Маврикий Васильевич нервным движением смахнул с усов застрявшие крошки и требовательно взглянул на Лецкого.
— Это нелегкая задача. Но с нею необходимо справиться.
Они обменялись телефонами. Лецкий вышел на длинную галерею — отсюда можно было увидеть раскинувшийся под ней зимний сад.
— Пообщались?
Рядом дымила Гунина.
— Устала, — пожаловалась она. — Стою, смолю, слегка расслабляюсь. Часто ходите на эти толкучки?
Он осторожно сказал:
— Случается.
— На кой они вам? — спросила она. — Или нравится? Я хожу по обязанности. Для соблюдения протокола. Гунину надлежит быть с супругой. Но вы, как я знаю, свободная пташка. Не муж какой-нибудь важной дамы.
Лецкий пожал плечами:
— Работа.
— И что же это у вас за работа? Глазеть на все эти пиджаки?
Он засмеялся:
— Сквозь пиджаки.
Она спросила:
— Сквозь платья — тоже?
Что ухо с ней надо держать востро, он понял мгновенно, в первый же день, когда пришел на беседу с Гуниным. Да, от нее исходит агрессия. Сразу же сокращает дистанцию. Приходится следить за собой, чтоб оставаться на расстоянии. Подхватишь вот этот порхающий тон, чуток расшалишься — и тут же подставишься. Однако нельзя и слишком застегиваться, переборщить с особой учтивостью. Такой подчеркнутый нейтралитет всегда обижает собеседницу. Ей важно услышать, что вызов принят. Лецкий чувствовал себя неуютно.
— Слишком лестно вы думаете обо мне, — сказал он весело.
Она засмеялась. Потом, чуть прищурившись, протянула:
— Как вам понравился Коновязов?
Лецкий сказал:
— Энергичный мужчина.
Валентина Михайловна усмехнулась:
— Иной раз посмотришь на человечков и, верите, только диву даешься: при этакой энергии — целы!
Он еще больше подобрался. Дистанция между ними сжимается, отчетливо стала еще короче. Эта внезапная доверительность красноречивей любой экспансии.
Она помедлила и добавила, медленно загасив сигарету:
— Антракт закончен. Досмотрим спектакль. Душевно желаю вам успеха.

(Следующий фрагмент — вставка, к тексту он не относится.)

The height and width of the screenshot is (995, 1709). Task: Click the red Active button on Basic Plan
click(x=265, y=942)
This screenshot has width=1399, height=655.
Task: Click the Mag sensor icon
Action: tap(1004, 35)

Вернувшись в свою холостяцкую крепость, Лецкий раздумчиво перебирал события прошедшего вечера. Картинки беспорядочно прыгали, наскакивали одна на другую, не складываясь в единое целое. Какая-то декоративная фреска, нагроможденье фигур и предметов. То длинное вытянутое пространство, заставленное столами со снедью, графинчики, тарелочки, вилочки, то галерея, то зимний сад — и всюду одни и те же люди, разом — и зрители, и артисты, странный, бессмысленный коловорот. Впрочем, известный смысл тут есть — необходимость еще раз отметить свою принадлежность к этому кругу, который то исторгает отыгранных, то мягко вбирает в себя приобщенных.
Полночи мелькали перед глазами знакомые и незнакомые лица, и между ними — то лидер партии, то Гунин, то Валентина Михайловна с ее утомленной опасной усмешкой, с обманчивой кошачьей ленцой. То, что он видел, и то, что слышал, рождало привычное ощущение неясной, но несомненной игры. Когда-то он даже недоумевал: «все смахивает на пляску фантомов». Но время прошло, и он пообвык. «Да, это игра, — говорил он себе, — однако она бывает жестокой, тут на кону не одни репутации, перемещения по ступеням, тут от неловкого движения могут обрушиться судьбы людей, а те ничего не подозревают».
Потом он подумал о Коновязове. Занятно, кому и зачем понадобилась его лошадиная физиономия? Не говоря уже о партии. Лидер не слишком ему приглянулся. Какая-то дергающаяся конструкция, кажется, что весь — на шарнирах. Но неприятней всего его голос, высокий, повизгивающий тенорок. Когда говорит, у тебя возникает желание, чтоб скорее заткнулся. Желая прогнать свое раздражение, он вызвал в памяти образ Гуниной. Дама в соку и в цвете сил, в том самом лукавом сезоне жизни, когда влечет разогнаться с горки.
Уже раздеваясь, Лецкий заметил белеющий на столе конверт. Ну как же, утром пришло письмо, которое он отложил в сторонку — не было времени на чтение. Тем более что дело несрочное. Писал ему молодой человек, сын однокашника-земляка. Несколько месяцев назад был он в столице, явился с визитом, отдал родительское письмо. Лецкий был в добром настроении, принял провинциала любезно. С тех пор молодой человек ему пишет.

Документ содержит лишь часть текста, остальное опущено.